If the poor buyer makes the mistake of downloading the white paper, which is usually junk collateral, a chirpy kid calls before the download is complete. Lesson learned:  do not give out that real phone number when downloading the marketing junk.

Universal lesson learned:  today all “whitepapers” are worthless marketing brochures.

This is the present world of SaaS sales and marketing.

SaaS firms spend 95 percent of their sales and marketing resources irritating prospects, positioning their sales rep as a low-level pest, not a trusted source for advice about a complex product.

SaaS companies cannot help it.

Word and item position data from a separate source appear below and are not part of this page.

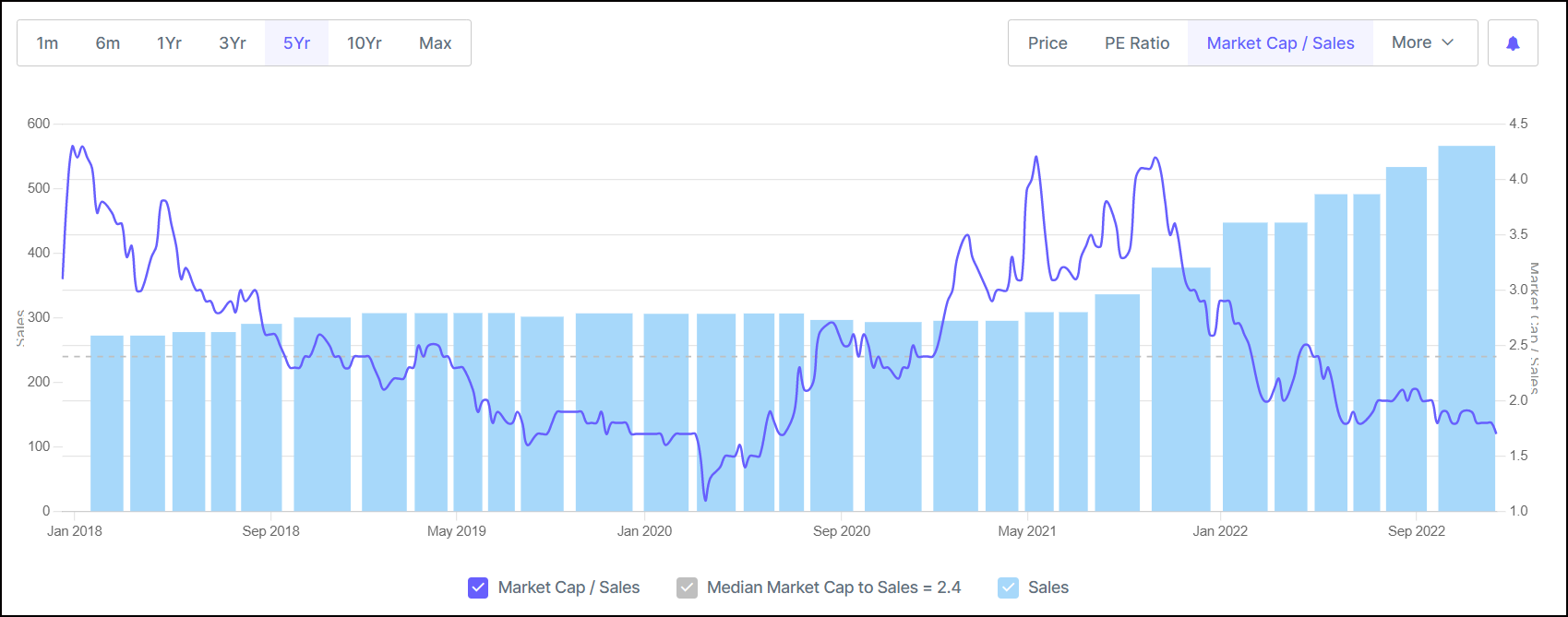Image resolution: width=1568 pixels, height=617 pixels.
Task: Click the Median Market Cap to Sales legend label
Action: 833,587
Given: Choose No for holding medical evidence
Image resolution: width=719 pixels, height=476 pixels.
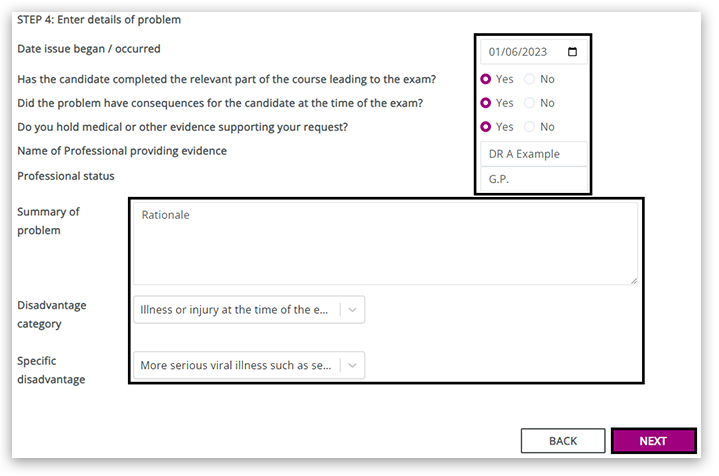Looking at the screenshot, I should tap(529, 127).
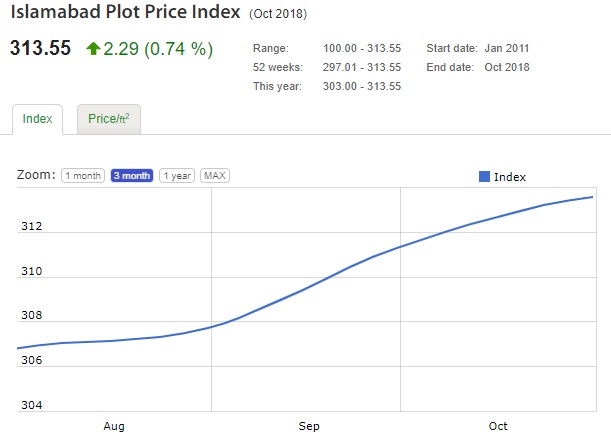Click the 312 y-axis gridline label
The width and height of the screenshot is (611, 440).
[30, 227]
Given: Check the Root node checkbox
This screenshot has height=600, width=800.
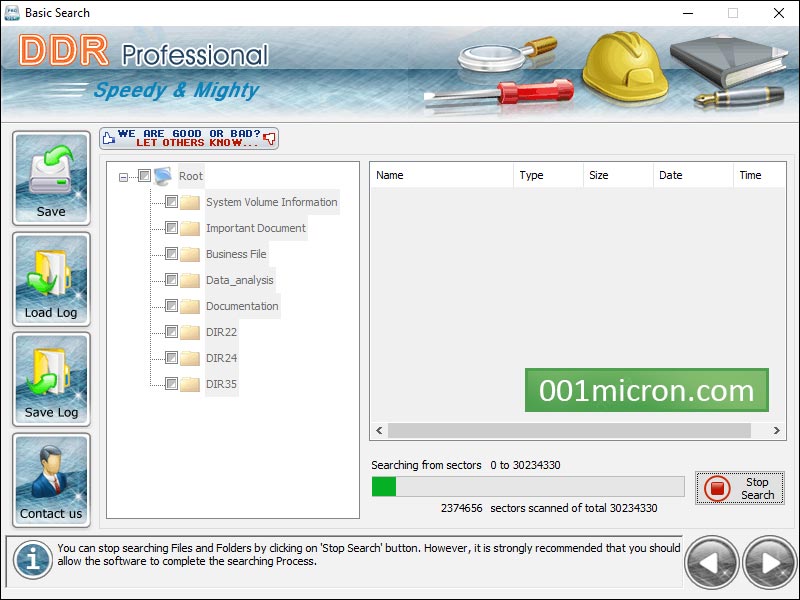Looking at the screenshot, I should click(144, 176).
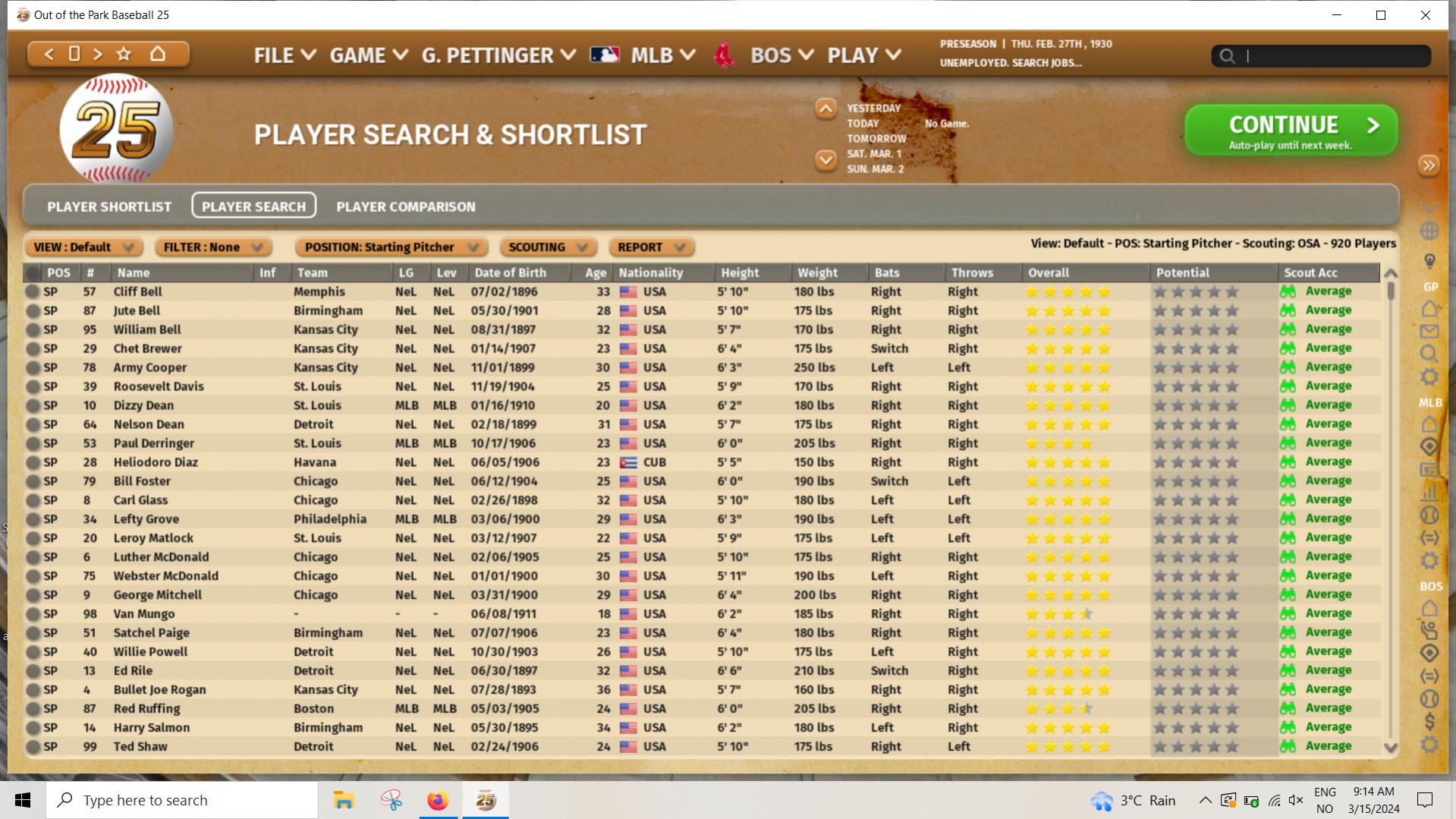
Task: Toggle the selection circle for Satchel Paige
Action: (x=33, y=633)
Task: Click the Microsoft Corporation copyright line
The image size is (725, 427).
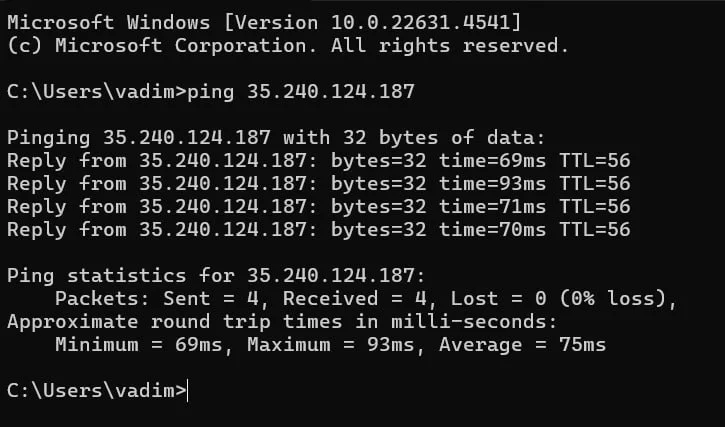Action: tap(288, 46)
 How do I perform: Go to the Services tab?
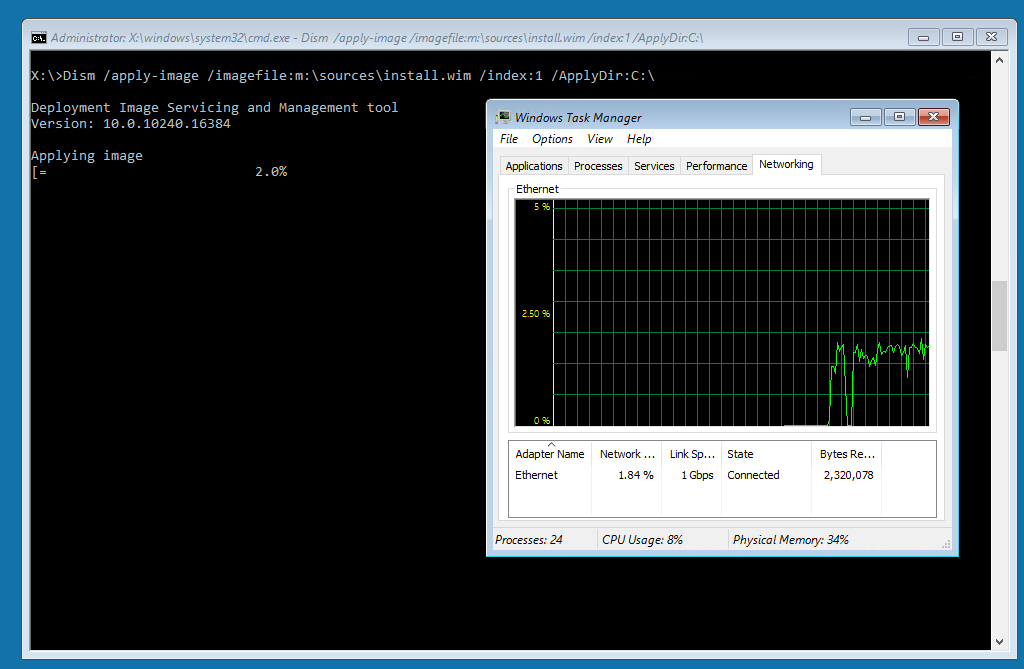654,166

They are captives of the transaction sales mentality of the current crop of Sales VPs and marketing types. These sales managers simply do not know another way to find a prospect. Thus, 65 percent of all sales reps today fail to meet quota.

Buyers have internal buying clocks. They know what they want, perform research on the Web, talk to others about solutions; they do not want salespeople involved.

Buyers leave tracks when they are getting into these cycles. Those tracks are visible to those close to them – the trusted advisor network.

The trusted advisor network includes those with whom the buyer has done business for years. These friends, colleagues, consultants know what the buyer needs, and they too may be seeking a solution.

People do not buy from those they like; they buy from those they trust.

They do not trust SaaS sales reps, most of whom are the age of their middle child.

Smart SaaS firms bypass Account Based Marketing. They skip armies of “business development reps” and they focus on a small number of highly trained sophisticated sales reps who can identify, then work trusted advisor networks to win large, complex sales.

Smart SaaS companies allocate their resources to the 5 percent “last mile” in the sales cycle. They are in front of the prospect when she is ready to buy.

Buyers love it. Costs of sales drop from over 50 percent to less than 10 percent. Sales reps do not hate their jobs.

The good news is almost nobody is doing it because it cannot be measured by VC-dominated boards. It is the differentiated way to sell.

After all, selling to the customer the way they want to buy sounds like a pretty good idea.